Text provided ::
○ ○ ○

Towards a complete directory of Dhammapada Parallels

Vimala · February 26, 2020, 12:52pm

There are only few people in this world who are crazy about Dhammapada parallels. My friend Ven. Anandajoti and myself are two of them.

So when Ven. Anandajoti approached me last year to make me aware of the work of Sebastian Nehrdich, I was very enthousiastic because I could see the huge potential for us to find parallels. Sebastian was using a neural network approach to find similarities within the Sanskrit texts of the Göttingen Register of Electronic Texts in Indian Languages (GRETIL). However, the display of his output was very rudimentary and not very easy to work with.

I approached Sebastian with the request to run the Pali texts through the neural network. The initial idea was to have this for just the EBTs on SuttaCentral. Sebastian agreed and I, Bhante Sujato and Blake constructed the necessary input files for the neural network from SuttaCentral’s Bilara and html files in combination with SC’s hyphenation code.

In order to create a better user interface I started making a UI for this, based on SuttaCentral’s system of webcomponents. When I showed this to Sebastian, he became enthousiastic about it so we decided to combine forces. Now, almost a year later, we have a launch date for our new BuddhaNexus website at the end of June and the project has become a full-fledged 3-tier website, with 4 developers working on it and backed by the Numata Centre of Buddhist Studies at the University of Hamburg. The site hosts all available digitized Buddhist texts in Pali, Tibetan, Chinese and Sanskrit as well as other Sanskrit texts like Vedic and Jaina. And most importantly, it shows the connections between texts.

In first instance, the site will only be able to show parallels within the same language, but as we have recently been given access to a super-computer from Hamburg University, we will also be able to run the neural network finding parallels between languages.

In the mean time, Ven. Anandajoti asked my help in identifying Hindi parallels of the Dhammapada and I decided to test our BuddhaNexus project with this. It was good test-case that allowed me to test the system and identify bugs. After a few hours of work I had identified over 100 new and unknown parallels in the Sanskrit texts alone and the results are displayed in the below spreadsheet.

dhpparallels.zip (17.9 KB)

Note that this spreadsheet only lists entries that are not already listed in Ven. Anandajoti’s excellent book on this subject:

Some are listed on SuttaCentral, but most of these are not.

In addition to this, I plan to do the same for the Tibetan, Chinese and Pali to identify where Dhammapada parallels are in the entire corpus of texts.

The below pie-charts show that there are a large number of parallels to be found in various texts.

○ ○ ○

Dataset section ::
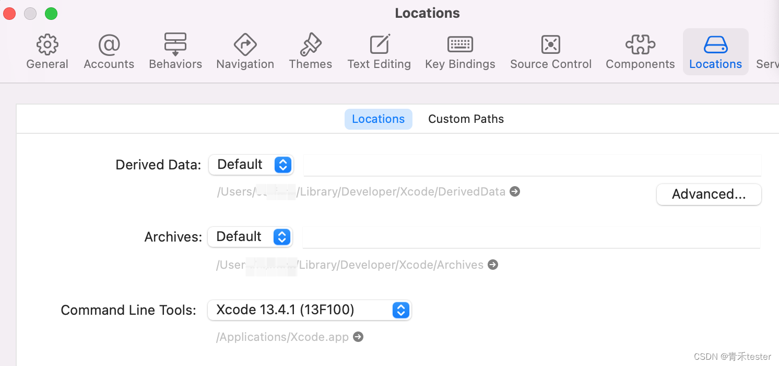Open Source Control preferences icon
This screenshot has height=366, width=779.
click(551, 44)
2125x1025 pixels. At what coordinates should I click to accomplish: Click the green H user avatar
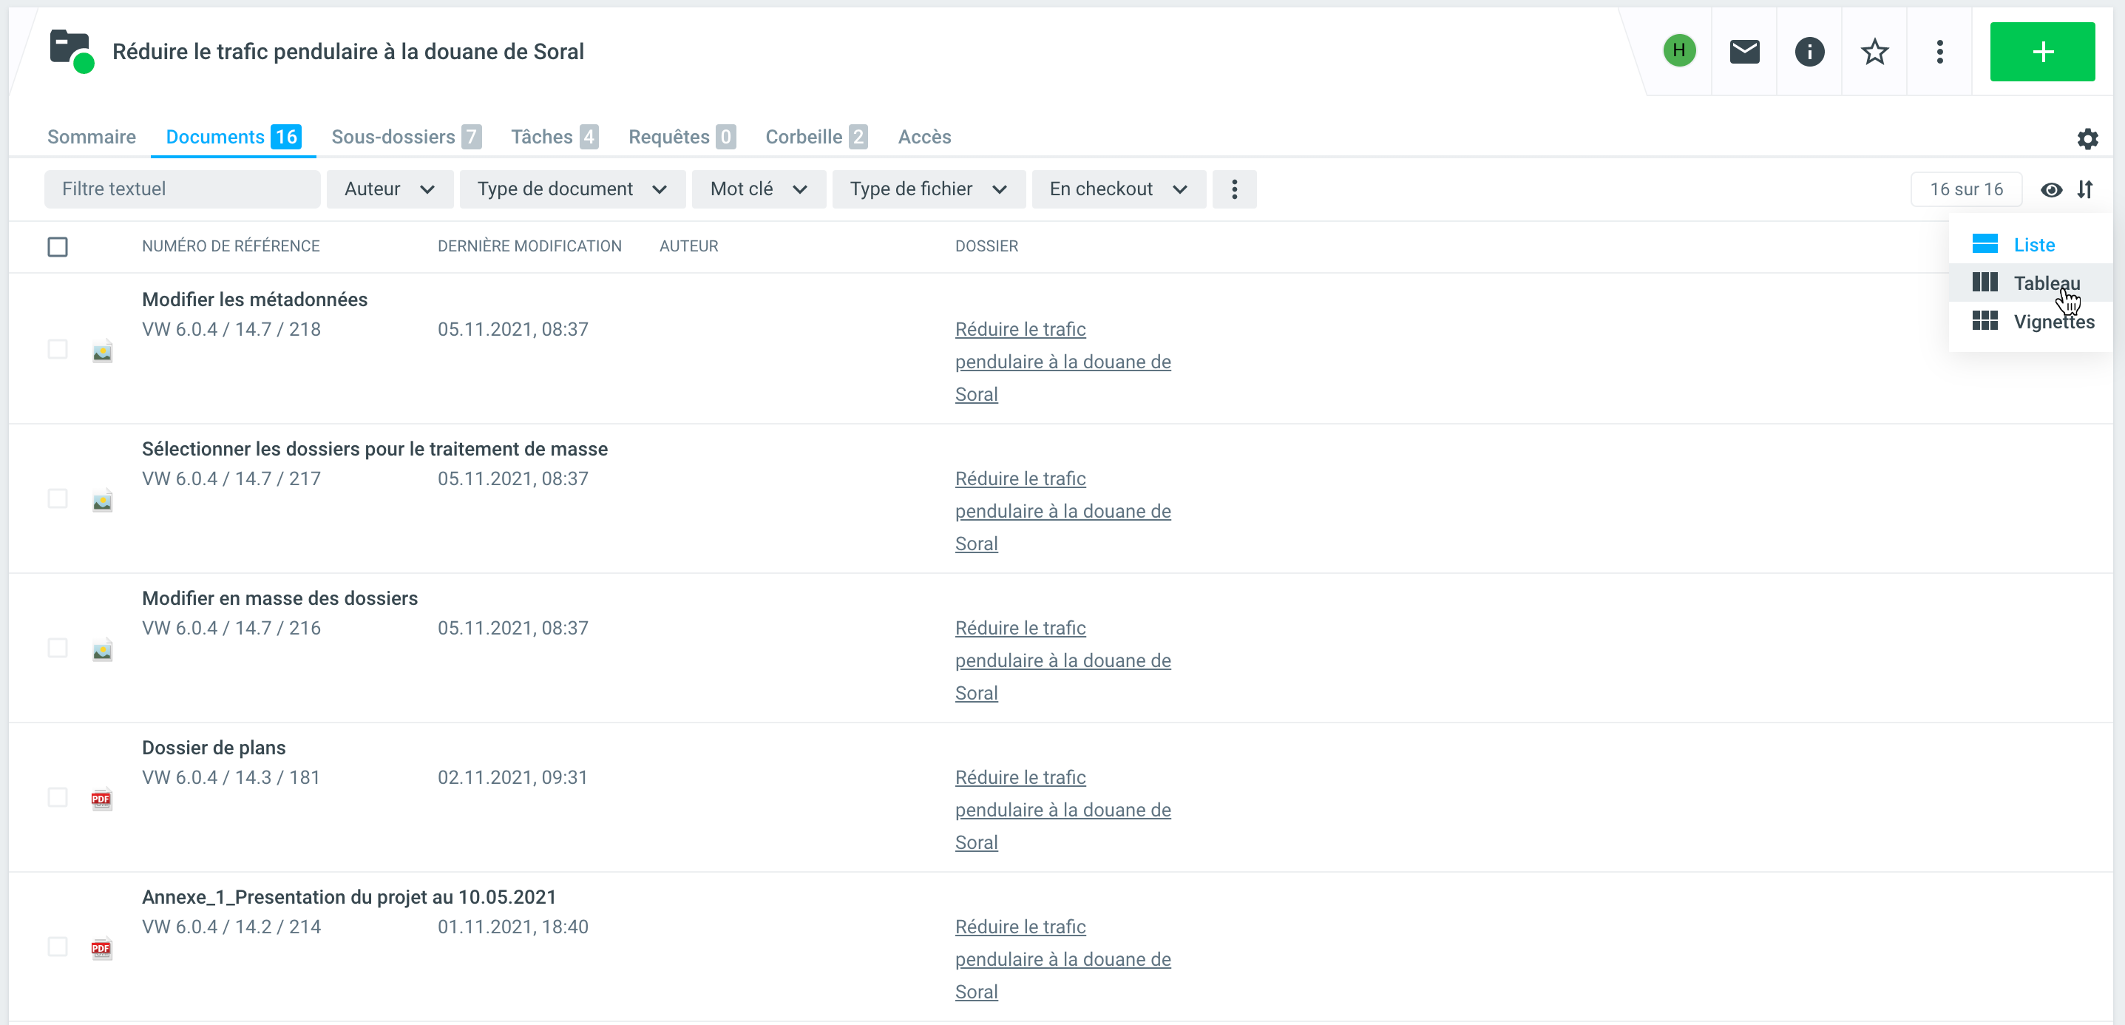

○ ○ ○

To be done ::
(1) Can you summarize the post on Dhammapada parallels in two sentences?
(2) Could you repeat the passage of the post on Dhammapada parallels from "In first instance, the" up to and including "dhpparallels.zip (17.9 KB)", word for word?

Task-by-task outputs ::
(1) Sebastian Nehrdich's neural network approach, first used to find similarities within the Sanskrit texts of GRETIL, was extended to Pali texts and grew into the BuddhaNexus website, which is set to launch at the end of June and will host all available digitized Buddhist texts in Pali, Tibetan, Chinese and Sanskrit while showing the connections between them. Testing the system on the Dhammapada, the writer identified over 100 new and unknown parallels in the Sanskrit texts alone and plans to do the same for the Tibetan, Chinese and Pali.

(2)
In first instance, the site will only be able to show parallels within the same language, but as we have recently been given access to a super-computer from Hamburg University, we will also be able to run the neural network finding parallels between languages.

In the mean time, Ven. Anandajoti asked my help in identifying Hindi parallels of the Dhammapada and I decided to test our BuddhaNexus project with this. It was good test-case that allowed me to test the system and identify bugs. After a few hours of work I had identified over 100 new and unknown parallels in the Sanskrit texts alone and the results are displayed in the below spreadsheet.

dhpparallels.zip (17.9 KB)